Collector Basics: Philadelphia Mint is main U.S. Mint

Editor’s note: This is one in a series of Coin World Collector Basics posts on facilities under the U.S. Mint’s jurisdiction.

The Philadelphia Mint is the original federal Mint, authorized by Congress through the Coinage Act of April 2, 1792. Since then, the Philadelphia Mint has existed at four different locations.

Until the 1830s, the Philadelphia Mint was the nation’s sole federal Mint.
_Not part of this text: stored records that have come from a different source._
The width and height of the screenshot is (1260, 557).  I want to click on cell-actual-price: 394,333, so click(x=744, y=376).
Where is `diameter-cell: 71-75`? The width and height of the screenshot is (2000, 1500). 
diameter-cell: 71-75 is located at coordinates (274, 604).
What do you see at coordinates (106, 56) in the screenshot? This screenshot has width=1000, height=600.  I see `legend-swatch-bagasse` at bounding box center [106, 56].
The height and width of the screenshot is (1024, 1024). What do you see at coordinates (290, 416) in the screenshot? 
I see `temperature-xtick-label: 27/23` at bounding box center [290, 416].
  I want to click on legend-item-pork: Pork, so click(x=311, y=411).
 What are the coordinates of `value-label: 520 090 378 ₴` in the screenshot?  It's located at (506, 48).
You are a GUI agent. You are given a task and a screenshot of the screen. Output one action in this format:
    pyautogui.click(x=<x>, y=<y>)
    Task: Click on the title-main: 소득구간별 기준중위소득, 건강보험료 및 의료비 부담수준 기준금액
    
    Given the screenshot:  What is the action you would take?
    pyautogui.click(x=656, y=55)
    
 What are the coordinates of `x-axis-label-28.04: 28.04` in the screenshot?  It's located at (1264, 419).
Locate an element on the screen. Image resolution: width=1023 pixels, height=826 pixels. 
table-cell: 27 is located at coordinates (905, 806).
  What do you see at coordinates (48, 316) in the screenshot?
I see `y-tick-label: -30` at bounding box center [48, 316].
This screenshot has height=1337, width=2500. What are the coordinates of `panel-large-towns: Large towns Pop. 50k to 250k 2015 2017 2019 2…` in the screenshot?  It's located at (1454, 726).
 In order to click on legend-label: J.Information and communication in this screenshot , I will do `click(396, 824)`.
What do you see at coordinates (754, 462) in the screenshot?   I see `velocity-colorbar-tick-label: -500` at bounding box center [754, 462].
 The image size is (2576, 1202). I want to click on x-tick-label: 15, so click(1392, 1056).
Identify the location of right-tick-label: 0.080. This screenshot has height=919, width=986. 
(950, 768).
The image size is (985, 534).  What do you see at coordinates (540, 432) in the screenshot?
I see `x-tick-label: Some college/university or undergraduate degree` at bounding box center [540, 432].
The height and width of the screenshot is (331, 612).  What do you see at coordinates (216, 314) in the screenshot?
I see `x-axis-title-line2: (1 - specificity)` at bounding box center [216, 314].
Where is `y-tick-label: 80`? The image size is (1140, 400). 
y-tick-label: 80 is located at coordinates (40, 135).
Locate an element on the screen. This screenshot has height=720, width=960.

Starting in the mid-1830s, Branch Mints were opened in other cities, with the Philadelphia Mint being the “main” or “mother” Mint and site of the Mint director’s offices.

The Branch Mint era ended with the Mint Act of 1873; Mint headquarters was moved to Washington, D.C., and the Philadelphia Mint and the former Branch Mints were placed on equal footing, though for most of its history, the Philadelphia Mint was the sole facility with the capability of making the hubs and dies for striking coins.

The first U.S. Mint at Philadelphia was built on Seventh Street in 1792. It was there in the facility’s several buildings that many of the nation's first patterns and coins were struck, including 1792 silver half dismes, 1792 Birch cents and 1792 Silver Center cents; 1793 Flowing Hair, Chain and 1793 Flowing Hair, Wreath cents; and 1794 Flowing Hair dollars.

Since 1792, the Philadelphia Mint has been the sole home to the U.S. Mint’s engraving staff of sculptor-engravers and medallic sculptors. Today, the Philadelphia facility, at Fifth and Arch streets, also houses all of the technology and design development staff and produces most of the tooling for the production of coins.